Utrecht, Netherlands

AI-Aided Systematic Reviewing

when 29 August 2022 - 2 September 2022
language English
duration 1 week
credits 1.5 EC
fee EUR 620

More and more researchers rely upon Systematic Reviews: attempts to synthesize the state of the art in a particular scientific field. However, the scientific output of the world doubles every nine years. In this tsunami of new knowledge, there is not enough time to read everything – resulting in costly, abandoned or error-prone work. Using the latest methods from the field of Artificial Intelligence (AI), you can reduce the number of papers to screen up to 95%(!). This summer school course introduces you to the open-source software ASReview to help you speed up your systematic review.

Performing a systematic review is a very rigorous process, which is increasingly intensive due to the ever-growing number of scientific publications to review.
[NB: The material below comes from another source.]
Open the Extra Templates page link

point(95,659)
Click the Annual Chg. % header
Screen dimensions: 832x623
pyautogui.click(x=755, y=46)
Nevertheless, systematic reviews are pivotal for scholars, clinicians, policymakers, journalists, and, ultimately, the general public. Developing a search strategy for a systematic review is an iterative process to balance recall, precision and quality. That is, including as many potentially relevant and – ideally – high-quality studies as possible (recall and sensitivity), while at the same time limiting the total number of studies to screen (precision or specificity). In light of the time-consuming and costly process of conducting rigorous systematic reviews with the constant growth of scientific publications, reports, guidelines and other data sources, recent advances in natural language processing (NLP), text mining, and machine learning have produced new algorithms that can accurately mimic human endeavor in systematic review activity, faster and more cheaply.

Within this course, every day consists of both lectures and do-it-yourself computer labs. The talks will be provided by a multidisciplinary team of experts from different fields: statistics, systematic reviewing, data science, open science, bibliometrics and transparent software engineering. For the computer sessions, we have a team ready to help you.

On the first day of the course, we compare the classical manual-based pipeline of performing a systematic review using the PRISMA steps with the AI-aided approach using screening prioritization. We assume participants are familiar with PRISMA. If not, you are requested to read the information on the PRISMA-website before the start of the summer school: http://prisma-statement.org/. In the afternoon, we will work with the open-source software ASReview (www.asreview.nl) by using example datasets to experience the benefits of using active learning. Make sure to have installation rights on your pc!

The second day will be devoted to systematically obtaining the perfect dataset. The basics of searching online databases will be discussed using examples and demos: composing a search query and getting the highest quality of data (e.g., complete abstracts). Because of the use of active learning, the size of the dataset can be different compared to a classical systematic review. How does this affect your search? Is there still a need to search multiple databases? How do you process these large datasets? A much larger dataset can be screened with the same effort, for example, the CORD19 database containing over 500K papers on the Coronavirus. Imagine screening such a database in a couple of days instead of a lifetime!

The third day will be devoted to an in-depth explanation of the different feature extraction techniques (TF-IDF, word2vec, sBert), classifiers (e.g., Naive Bayes, SVM, neural nets), the query strategies (certainty, uncertainty, random sampling) and balancing strategies to deal with the highly sparse relevant papers in the dataset. Although this part of the course is technical, we consider it essential to better understand how AI works if you want to use AI-aided tools (and to be able to answer questions of your supervisors, reviewers, peers and friends).

The fourth day is devoted to Open Science. Although sharing the search query and data is part of the PRISMA checklist, sharing the complete (meta)data underlying a systematic review, including all labeling decisions, is not standard. Therefore, we will discuss a data-sharing protocol, including the importance of persistent identifiers (DOIs), abstract retrieval and trusted repositories. Moreover, it is not enough to make the search query and the meta-data FAIR (Findable, Accessible, Interoperable and Reusable). The AI also makes decisions throughout the process, which should be made FAIR as well. Therefore, all settings of the AI and every iteration of the model have to be stored and made human-readable. We will explain this process and demonstrate how this can be done.

The fifth day consists of Q&A sessions and consultations.

Course leader

Laura Hofstee

Target group

Participants from various fields — including psychology, education, human development, public health, prevention science, sociology, marketing, business, biology, medicine, political science, and communication — will benefit from the course.

It helps if you have a concrete plan for carrying out a systematic review to start working with your own data immediately.

Course aim

After engaging in the course lectures and discussions, and completing the hands-on practice activities, participants will be able to carry out their AI-aided systematic review using active learning.

Fee info

EUR 620: Course fee